*WORK TO BE COMPLETED*
Print every entry exactly as written.

*RECORDS TO PROCESS*
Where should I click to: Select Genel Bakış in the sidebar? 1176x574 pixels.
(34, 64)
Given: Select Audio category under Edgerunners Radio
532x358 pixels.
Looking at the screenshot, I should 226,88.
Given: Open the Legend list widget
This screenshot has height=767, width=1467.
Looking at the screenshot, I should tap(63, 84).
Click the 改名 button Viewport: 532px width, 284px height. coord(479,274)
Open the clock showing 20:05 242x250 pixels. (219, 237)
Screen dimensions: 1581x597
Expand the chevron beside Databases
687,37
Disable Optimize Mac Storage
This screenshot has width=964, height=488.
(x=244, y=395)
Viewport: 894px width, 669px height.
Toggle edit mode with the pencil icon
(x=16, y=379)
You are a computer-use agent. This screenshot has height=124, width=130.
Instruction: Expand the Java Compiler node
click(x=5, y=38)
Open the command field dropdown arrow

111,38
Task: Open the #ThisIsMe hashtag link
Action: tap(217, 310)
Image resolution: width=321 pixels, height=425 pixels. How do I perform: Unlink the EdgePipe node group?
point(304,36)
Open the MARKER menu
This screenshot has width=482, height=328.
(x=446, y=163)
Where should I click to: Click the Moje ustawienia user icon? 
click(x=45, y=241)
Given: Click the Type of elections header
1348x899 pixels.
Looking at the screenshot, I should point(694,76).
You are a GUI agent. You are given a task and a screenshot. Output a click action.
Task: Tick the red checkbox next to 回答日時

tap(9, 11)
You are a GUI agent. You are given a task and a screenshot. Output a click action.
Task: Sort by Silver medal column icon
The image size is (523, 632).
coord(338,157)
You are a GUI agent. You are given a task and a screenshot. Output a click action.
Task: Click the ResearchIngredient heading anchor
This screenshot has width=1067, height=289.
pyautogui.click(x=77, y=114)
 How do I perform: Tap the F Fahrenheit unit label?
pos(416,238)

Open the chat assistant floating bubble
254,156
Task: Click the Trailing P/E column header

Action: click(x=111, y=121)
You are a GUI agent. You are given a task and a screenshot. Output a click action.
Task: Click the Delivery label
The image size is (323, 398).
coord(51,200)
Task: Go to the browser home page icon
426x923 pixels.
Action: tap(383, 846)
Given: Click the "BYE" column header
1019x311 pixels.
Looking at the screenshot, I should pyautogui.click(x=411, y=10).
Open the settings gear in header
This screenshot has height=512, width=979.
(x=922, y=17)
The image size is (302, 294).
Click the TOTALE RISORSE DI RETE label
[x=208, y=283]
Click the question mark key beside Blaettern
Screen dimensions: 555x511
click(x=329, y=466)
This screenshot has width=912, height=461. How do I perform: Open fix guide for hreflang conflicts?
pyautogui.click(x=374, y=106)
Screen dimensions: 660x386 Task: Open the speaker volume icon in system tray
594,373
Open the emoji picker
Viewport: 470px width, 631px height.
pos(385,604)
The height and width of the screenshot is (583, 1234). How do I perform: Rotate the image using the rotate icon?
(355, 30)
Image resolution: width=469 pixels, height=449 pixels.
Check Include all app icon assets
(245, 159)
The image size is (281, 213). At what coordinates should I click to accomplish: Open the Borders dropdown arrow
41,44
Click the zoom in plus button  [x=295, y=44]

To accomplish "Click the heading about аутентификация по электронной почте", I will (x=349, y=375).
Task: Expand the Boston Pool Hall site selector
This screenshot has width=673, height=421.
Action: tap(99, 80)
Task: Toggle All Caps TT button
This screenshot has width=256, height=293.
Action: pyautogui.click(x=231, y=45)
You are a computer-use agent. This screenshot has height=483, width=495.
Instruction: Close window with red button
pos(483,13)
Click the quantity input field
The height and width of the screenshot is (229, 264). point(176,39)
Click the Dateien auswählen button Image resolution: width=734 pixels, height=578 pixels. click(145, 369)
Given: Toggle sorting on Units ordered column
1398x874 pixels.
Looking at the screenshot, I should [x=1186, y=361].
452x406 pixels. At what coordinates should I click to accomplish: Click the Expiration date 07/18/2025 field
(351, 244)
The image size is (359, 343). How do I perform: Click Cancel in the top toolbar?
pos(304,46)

*WRITTEN REPLY*
Where should I click to: Select Genel Bakış in the sidebar? 1176x574 pixels.
(34, 64)
Given: Select Audio category under Edgerunners Radio
532x358 pixels.
Looking at the screenshot, I should 226,88.
Given: Open the Legend list widget
This screenshot has height=767, width=1467.
Looking at the screenshot, I should tap(63, 84).
Click the 改名 button Viewport: 532px width, 284px height. coord(479,274)
Open the clock showing 20:05 242x250 pixels. (219, 237)
Screen dimensions: 1581x597
Expand the chevron beside Databases
687,37
Disable Optimize Mac Storage
This screenshot has width=964, height=488.
(x=244, y=395)
Viewport: 894px width, 669px height.
Toggle edit mode with the pencil icon
(x=16, y=379)
You are a computer-use agent. This screenshot has height=124, width=130.
Instruction: Expand the Java Compiler node
click(x=5, y=38)
Open the command field dropdown arrow

111,38
Task: Open the #ThisIsMe hashtag link
Action: tap(217, 310)
Image resolution: width=321 pixels, height=425 pixels. How do I perform: Unlink the EdgePipe node group?
point(304,36)
Open the MARKER menu
This screenshot has width=482, height=328.
(x=446, y=163)
Where should I click to: Click the Moje ustawienia user icon? 
click(x=45, y=241)
Given: Click the Type of elections header
1348x899 pixels.
Looking at the screenshot, I should point(694,76).
You are a GUI agent. You are given a task and a screenshot. Output a click action.
Task: Tick the red checkbox next to 回答日時

tap(9, 11)
You are a GUI agent. You are given a task and a screenshot. Output a click action.
Task: Sort by Silver medal column icon
The image size is (523, 632).
coord(338,157)
You are a GUI agent. You are given a task and a screenshot. Output a click action.
Task: Click the ResearchIngredient heading anchor
This screenshot has width=1067, height=289.
pyautogui.click(x=77, y=114)
 How do I perform: Tap the F Fahrenheit unit label?
pos(416,238)

Open the chat assistant floating bubble
254,156
Task: Click the Trailing P/E column header

Action: click(x=111, y=121)
You are a GUI agent. You are given a task and a screenshot. Output a click action.
Task: Click the Delivery label
The image size is (323, 398).
coord(51,200)
Task: Go to the browser home page icon
426x923 pixels.
Action: tap(383, 846)
Given: Click the "BYE" column header
1019x311 pixels.
Looking at the screenshot, I should pyautogui.click(x=411, y=10).
Open the settings gear in header
This screenshot has height=512, width=979.
(x=922, y=17)
The image size is (302, 294).
Click the TOTALE RISORSE DI RETE label
[x=208, y=283]
Click the question mark key beside Blaettern
Screen dimensions: 555x511
click(x=329, y=466)
This screenshot has width=912, height=461. How do I perform: Open fix guide for hreflang conflicts?
pyautogui.click(x=374, y=106)
Screen dimensions: 660x386 Task: Open the speaker volume icon in system tray
594,373
Open the emoji picker
Viewport: 470px width, 631px height.
pos(385,604)
The height and width of the screenshot is (583, 1234). How do I perform: Rotate the image using the rotate icon?
(355, 30)
Image resolution: width=469 pixels, height=449 pixels.
Check Include all app icon assets
(245, 159)
The image size is (281, 213). At what coordinates should I click to accomplish: Open the Borders dropdown arrow
41,44
Click the zoom in plus button  [x=295, y=44]

To accomplish "Click the heading about аутентификация по электронной почте", I will (x=349, y=375).
Task: Expand the Boston Pool Hall site selector
This screenshot has width=673, height=421.
Action: tap(99, 80)
Task: Toggle All Caps TT button
This screenshot has width=256, height=293.
Action: pyautogui.click(x=231, y=45)
You are a computer-use agent. This screenshot has height=483, width=495.
Instruction: Close window with red button
pos(483,13)
Click the quantity input field
The height and width of the screenshot is (229, 264). point(176,39)
Click the Dateien auswählen button Image resolution: width=734 pixels, height=578 pixels. click(145, 369)
Given: Toggle sorting on Units ordered column
1398x874 pixels.
Looking at the screenshot, I should [x=1186, y=361].
452x406 pixels. At what coordinates should I click to accomplish: Click the Expiration date 07/18/2025 field
(351, 244)
The image size is (359, 343). How do I perform: Click Cancel in the top toolbar?
pos(304,46)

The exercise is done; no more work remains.